(Collected data)
____________________
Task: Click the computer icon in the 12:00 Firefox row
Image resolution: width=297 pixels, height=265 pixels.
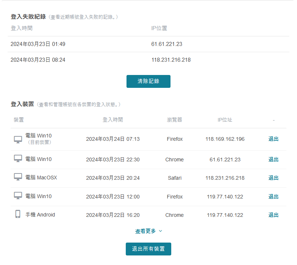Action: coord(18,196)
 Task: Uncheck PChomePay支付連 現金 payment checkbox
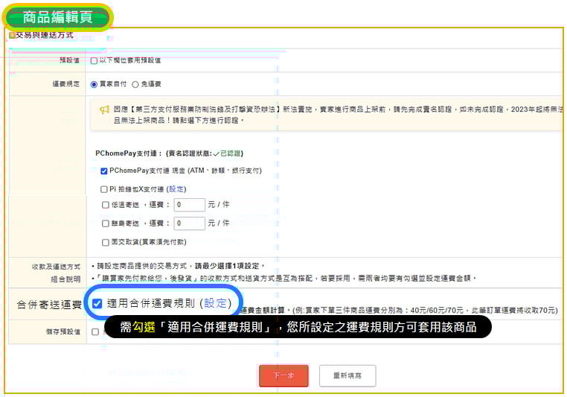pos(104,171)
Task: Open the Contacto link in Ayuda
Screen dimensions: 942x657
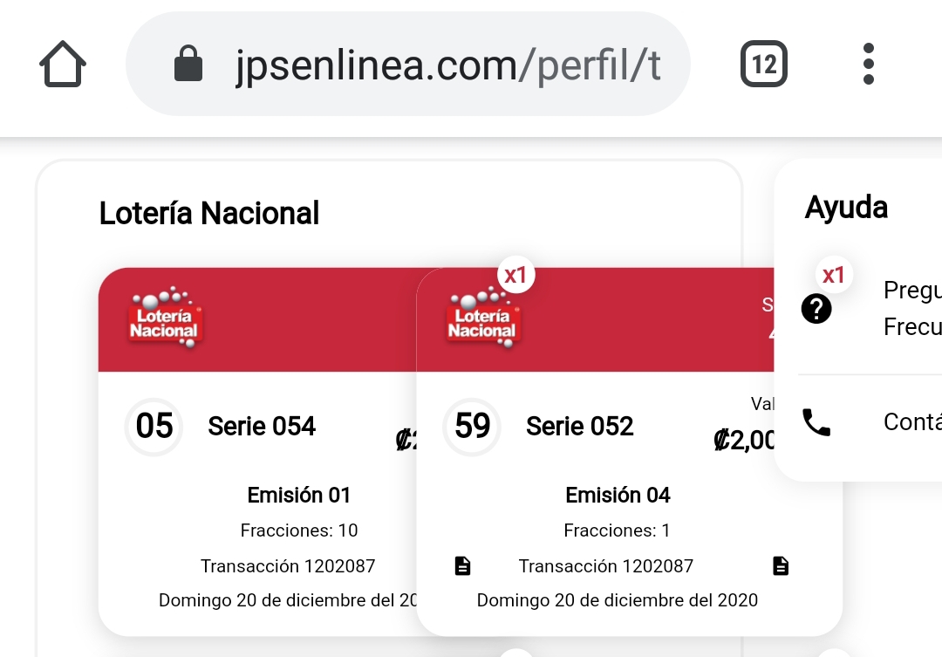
____________________
Print all of the entries word for word. Omit the pictures they contain.

FINISHED TASK:
Task: Click the computer icon in the 12:00 Firefox row
Image resolution: width=297 pixels, height=265 pixels.
Action: coord(18,196)
 Task: Uncheck PChomePay支付連 現金 payment checkbox
pos(104,171)
Task: Open the Contacto link in Ayuda
Screen dimensions: 942x657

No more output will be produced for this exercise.